## Page excerpt
Welcome to the forum!

The fact you have realized all you mentioned, so early in your golfing life, is a definite advantage for you. A lot of people don't like to admit how much practice is required to play this game adequately, much less well.

I saw the football player Marshall Faulk on television yesterday. He's an avid golfer and apparently plays to around a 5 handicap. He was asked how long it took him to get that good. He said he came to the game with a bit of natural talent and within 2 years, had gotten down to about a 10 handicap. On the other hand, to improve from 10 to 5, it took another 12 years and a lot of money for lessons.

Certain truths like that are pretty universal, so you are approaching things with just about the best attitude possible.


----------



## Surtees (Sep 11, 2007)

yes this game is differnetly about baby steps of improve there is no magic trick natural talent helps but its like anything when you learnt to ride a bit you werent sure and used training wheels right?


----------



## p051981 (Jul 14, 2010)

*thanks*

I really appreciate all the great advice! Now its time for me to go torture some golf balls.


----------



## 373 (Jun 9, 2006)

p051981 said:


> I really appreciate all the great advice! Now its time for me to go torture some golf balls.


Are you sure that's golf? I'm pretty sure I've played golf for the past 55 years and it's always been the balls who torture me.


----------



## FrogsHair (Mar 4, 2010)

Actually it's the "golf clubs" that torture the ball. Golfers are the resulting "tragedy" of the torture we make the clubs put on said ball. I hate it when the ball goes where I hit it....sometimes. For quite a few years now, I have been trying to blame everything bad in my golf on the "The Bag". I figure since "The Bag" carries all these trouble makers, it should take total responsibility for "The Golfer's" actions. :dunno:


DennisM said:


> Are you sure that's golf? I'm pretty sure I've played golf for the past 55 years and it's always been the balls who torture me.

## Stored data

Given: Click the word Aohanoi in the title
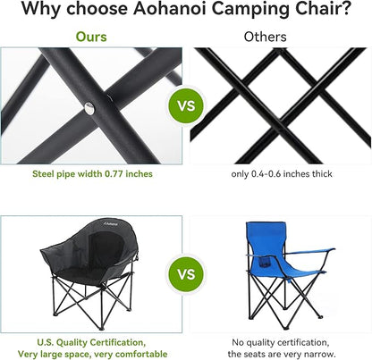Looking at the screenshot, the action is click(169, 9).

## Actions to take
(a) From the golf forum thread, return the passage starting at "Welcome to the" and ending at "best attitude possible.".
(b) In the golf forum thread, how long did Marshall Faulk say it took him to improve from a 10 handicap to a 5?

## Responses to the tasks
(a)
Welcome to the forum!

The fact you have realized all you mentioned, so early in your golfing life, is a definite advantage for you. A lot of people don't like to admit how much practice is required to play this game adequately, much less well.

I saw the football player Marshall Faulk on television yesterday. He's an avid golfer and apparently plays to around a 5 handicap. He was asked how long it took him to get that good. He said he came to the game with a bit of natural talent and within 2 years, had gotten down to about a 10 handicap. On the other hand, to improve from 10 to 5, it took another 12 years and a lot of money for lessons.

Certain truths like that are pretty universal, so you are approaching things with just about the best attitude possible.

(b) Another 12 years, plus a lot of money for lessons.